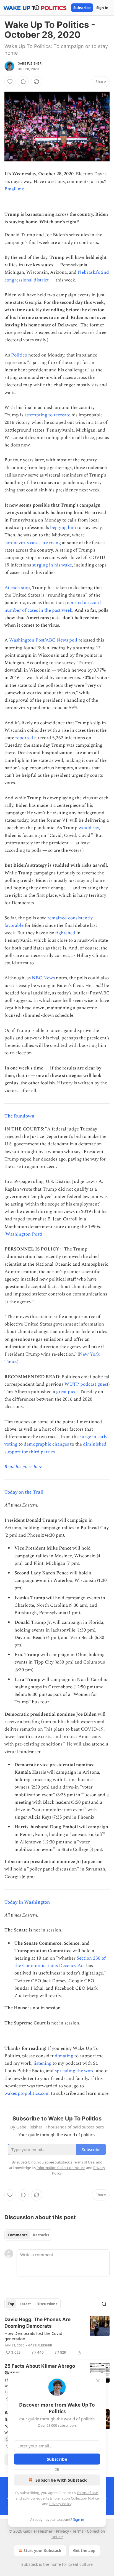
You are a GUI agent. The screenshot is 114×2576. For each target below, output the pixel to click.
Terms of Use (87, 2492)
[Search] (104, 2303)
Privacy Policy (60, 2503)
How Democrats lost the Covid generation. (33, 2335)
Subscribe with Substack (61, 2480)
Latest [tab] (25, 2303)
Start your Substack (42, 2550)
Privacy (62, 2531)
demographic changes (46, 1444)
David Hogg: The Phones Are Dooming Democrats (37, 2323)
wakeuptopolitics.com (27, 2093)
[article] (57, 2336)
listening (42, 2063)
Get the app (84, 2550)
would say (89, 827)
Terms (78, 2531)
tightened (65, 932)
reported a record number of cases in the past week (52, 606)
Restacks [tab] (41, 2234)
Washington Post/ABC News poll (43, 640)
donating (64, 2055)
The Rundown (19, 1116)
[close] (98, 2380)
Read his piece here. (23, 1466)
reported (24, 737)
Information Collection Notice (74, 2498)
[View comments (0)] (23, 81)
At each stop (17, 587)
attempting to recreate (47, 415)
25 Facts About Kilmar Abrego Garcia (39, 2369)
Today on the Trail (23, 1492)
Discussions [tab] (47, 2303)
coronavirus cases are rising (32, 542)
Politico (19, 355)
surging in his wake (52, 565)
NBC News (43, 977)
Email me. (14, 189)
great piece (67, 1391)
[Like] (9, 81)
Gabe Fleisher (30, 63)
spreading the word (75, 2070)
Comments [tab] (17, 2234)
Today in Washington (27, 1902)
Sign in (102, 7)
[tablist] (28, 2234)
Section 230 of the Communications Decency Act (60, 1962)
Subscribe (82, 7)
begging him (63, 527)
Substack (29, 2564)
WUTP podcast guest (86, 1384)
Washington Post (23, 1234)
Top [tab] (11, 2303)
= = =
Assignment
The answer should consist solely of the lines from the one that contains "great piece (67, 1391)" through the end of the material above, copied exactly.

Completed task
great piece (67, 1391)
[Like] (9, 81)
Gabe Fleisher (30, 63)
spreading the word (75, 2070)
Comments [tab] (17, 2234)
Today in Washington (27, 1902)
Sign in (102, 7)
[tablist] (28, 2234)
Section 230 of the Communications Decency Act (60, 1962)
Subscribe (82, 7)
begging him (63, 527)
Substack (29, 2564)
WUTP podcast guest (86, 1384)
Washington Post (23, 1234)
Top [tab] (11, 2303)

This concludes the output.